Apr 13 2020
Existing sophisticated quantum simulators provide extensive opportunities to create and analyze complex quantum states. They are achieved with Rydberg atoms, ultracold atoms in optical lattices, superconducting quantum bits, or trapped ions.
A particularly fascinating class of quantum states is topological states of matter. Image Credit: IQOQI Innsbruck/Harald Ritsch.
Topological states of matter are a specifically attractive class of quantum states. David Thouless, Duncan Haldane, and Michael Kosterlitz received the 2016 Nobel Prize in Physics for their theoretical discovery in this field. These states of matter feature nonlocal quantum correlations and are specifically resistant to local distortions that occur inevitably during experiments.
Identifying and characterizing such topological phases in experiments is a great challenge. Topological phases cannot be identified by local measurements because of their special properties. We are therefore developing new measurement protocols that will enable experimental physicists to characterize these states in the laboratory."
Benoît Vermersch, Jinlong Yu, and Andreas Elben, Center for Quantum Physics, University of Innsbruck
The researchers are also affiliated to the Institute for Quantum Optics and Quantum Information of the Austrian Academy of Sciences.
Scientists recently achieved this for non-interacting systems. But, until now, this has not been feasible in the case of interacting systems, which could also be employed as topological quantum computers in the future.
With Random Measurements to a Definite Result
The physicists in Peter Zoller’s research group have now put forward measurement protocols that allow the so-called topological invariants to be measured. The protocols have been described in Science Advances.
These mathematical expressions characterize the common properties of topological spaces and enable thorough identification of the interacting topological states with global symmetry in one-dimensional, bosonic systems.

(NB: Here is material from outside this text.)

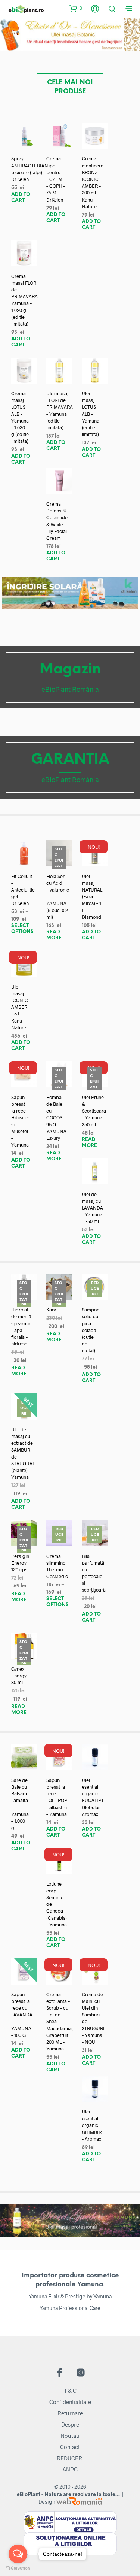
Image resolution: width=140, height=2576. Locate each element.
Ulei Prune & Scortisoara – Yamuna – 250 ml (94, 1110)
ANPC (70, 2469)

The idea of our method is to first prepare such a topological state in a quantum simulator. Now so-called random measurements are performed, and topological invariants are extracted from statistical correlations of these random measurements."

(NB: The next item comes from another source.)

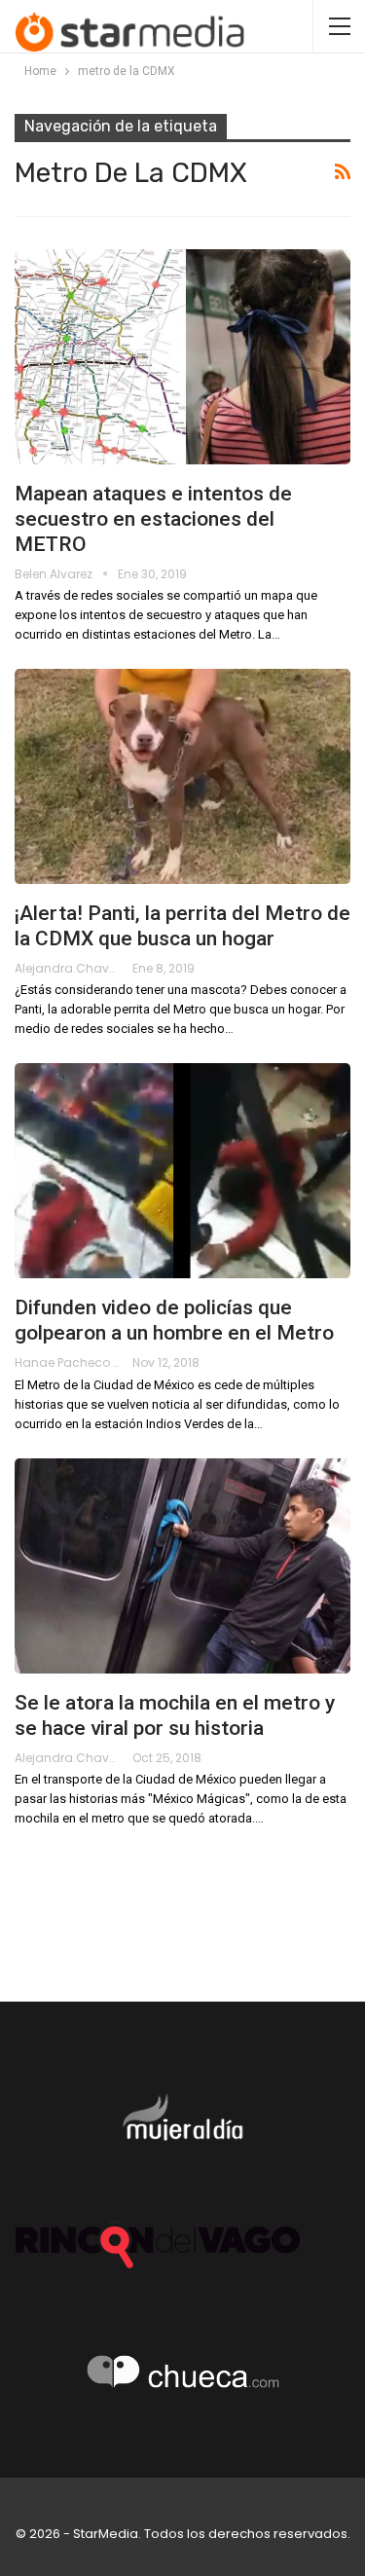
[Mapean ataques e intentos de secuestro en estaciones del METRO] (182, 356)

Andreas Elben, Center for Quantum Physics, University of Innsbruck
The unique aspect of this technique is that despite the topological invariants being highly complex, non-local correlation functions, it is still possible to extract them from statistical correlations of simple, local random measurements.
Similar to a technique recently proposed by the research group to compare quantum states in simulators or computers, random measurements such as those are feasible in current experiments today.
Our protocols for measuring the topological invariants can therefore be directly applied in the existing experimental platforms."
Benoît Vermersch, Center for Quantum Physics, University of Innsbruck
The measurement technique was created by Andreas Elben, Jinlong Yu, Peter Zoller, and Benoit Vermersch from Innsbruck in close collaboration with Guanyu Zhu from the Joint Quantum Institute, Maryland, USA and IBM Research, and Mohammad Hafezi (JQI Maryland) and Frank Pollmann from the Technical University of Munich.
The study was funded by the European Research Council and the EU flagship for quantum technologies, among others.